Di fronte alla lotteria della vita può accadere che il sollievo si unisca al senso di colpa: perché mio figlio si è salvato e il suo amico no? «In questo mi sono stati di aiuto proprio i genitori di Riccardo: mi sono molto vicini, si informano dei progressi di Manfredi e il giorno del funerale nella basilica dei Santi Pietro e Paolo a Roma ho voluto essere al loro fianco. Ho colto l’occasione anche per andare a parlare ai suoi compagni di scuola al liceo francese Chateaubriand.

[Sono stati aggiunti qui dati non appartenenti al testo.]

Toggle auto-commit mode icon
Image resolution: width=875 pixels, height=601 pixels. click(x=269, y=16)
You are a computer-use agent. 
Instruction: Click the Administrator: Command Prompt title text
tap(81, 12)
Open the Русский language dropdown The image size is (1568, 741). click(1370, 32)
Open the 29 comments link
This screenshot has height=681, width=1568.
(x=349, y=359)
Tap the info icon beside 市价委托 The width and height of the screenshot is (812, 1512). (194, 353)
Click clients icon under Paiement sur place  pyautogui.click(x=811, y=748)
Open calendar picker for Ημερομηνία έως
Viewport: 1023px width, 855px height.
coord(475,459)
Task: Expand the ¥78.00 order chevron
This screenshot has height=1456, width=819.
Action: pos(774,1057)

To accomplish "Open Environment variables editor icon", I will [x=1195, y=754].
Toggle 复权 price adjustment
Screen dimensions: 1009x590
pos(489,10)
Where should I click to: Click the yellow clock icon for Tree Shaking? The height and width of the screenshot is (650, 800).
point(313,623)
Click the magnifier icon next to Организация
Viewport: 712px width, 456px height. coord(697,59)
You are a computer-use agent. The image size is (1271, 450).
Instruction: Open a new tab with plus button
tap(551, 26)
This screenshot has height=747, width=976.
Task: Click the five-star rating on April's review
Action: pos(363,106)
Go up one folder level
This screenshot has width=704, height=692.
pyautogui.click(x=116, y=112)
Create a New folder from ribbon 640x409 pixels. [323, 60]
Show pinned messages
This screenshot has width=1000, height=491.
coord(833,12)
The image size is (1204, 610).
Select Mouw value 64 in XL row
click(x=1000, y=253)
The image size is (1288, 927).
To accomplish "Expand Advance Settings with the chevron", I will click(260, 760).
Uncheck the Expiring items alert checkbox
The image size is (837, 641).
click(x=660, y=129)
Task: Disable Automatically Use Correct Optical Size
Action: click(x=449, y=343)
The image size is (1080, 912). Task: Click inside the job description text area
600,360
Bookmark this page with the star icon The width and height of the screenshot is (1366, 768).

Erano sconvolti. Poi sono tornato subito a Milano, dove solo nel pomeriggio ci fanno entrare a vedere Manfredi, ma dove so che è in ottime mani. Anche l’équipe degli psicologi ci sostiene, ma credo che il loro ruolo sarà più importante per mio figlio quando si sveglierà. Appena sarà possibile lo trasferiremo al Sant’Eugenio di Roma, così che possa anche ritrovare i suoi amici e i suoi nonni. Mia madre, in particolare, è una figura importante nella sua vita e ora sta pregando per lui. So quanto siano importanti le figure dei nonni, io conservo un ricordo molto caro di mia nonna, che per trent’anni è stata abbonata a Famiglia Cristiana, e il vostro giornale lo associo con affetto a lei».

Il rogo in cui hanno perso la vita 40 ragazzi è stato anche l’occasione per polemizzare sul fatto che alcuni giovani non abbiano capito subito l’entità del pericolo, storditi dal divertimento, dai cellulari e dall’alcol, ma anche sui genitori che lasciano liberi i figli adolescenti di festeggiare in un locale sovraffollato. «Polemiche assurde, almeno per quello che mi riguarda, per vari motivi: noi eravamo a pochi minuti dal locale; Crans-Montana è come un grosso paese, dove si conoscono tutti e i ragazzi possono muoversi in autonomia; e Manfredi non è minimamente interessato all’alcol. Le responsabilità vanno cercate altrove, ma ora tutte le mie energie fisiche ed emotive sono dedicate alla salute di mio figlio. Non sono animato da rabbia o desiderio di vendetta. E confido che la giustizia faccia il suo corso. Manfredi è un ragazzo intelligente, assennato, che non ci ha mai dato problemi. È interessato alla storia, suona la chitarra e ama l’arte. Per il ponte del 1° novembre abbiamo fatto un viaggetto noi due soli, a Stoccarda, per visitare il museo automobilistico e a Monaco per vedere le collezioni di quadri: è stato un bel momento. E durante le vacanze di Natale era una gioia vederlo così entusiasta di svegliarsi presto per andare a sciare. Altro che ragazzi incollati allo smartphone».

Stiamo per chiudere la telefonata quando Umberto Marcucci chiede di poter condividere un’ultima riflessione: «Quando in piazza San Pietro si è affacciato per la prima volta il nuovo Pontefice, Leone XIV, sia io che Manfredi eravamo lì, anche se arrivati in modo autonomo, per assistere a quell’evento storico. E mi ha molto colpito la frase di Prevost su una “pace disarmata e disarmante”. Ecco, quei ragazzi straziati, morti o feriti come in una guerra, e le cui sorti hanno colpito così tanto, ci devono far riflettere sul destino di centinaia di migliaia di giovani come loro in caso di guerra. Perché la corsa al riarmo che vede coinvolti tanti Paesi europei ha un solo scopo: armare in futuro i nostri giovani, e moltiplicare quelle scene all’infinito».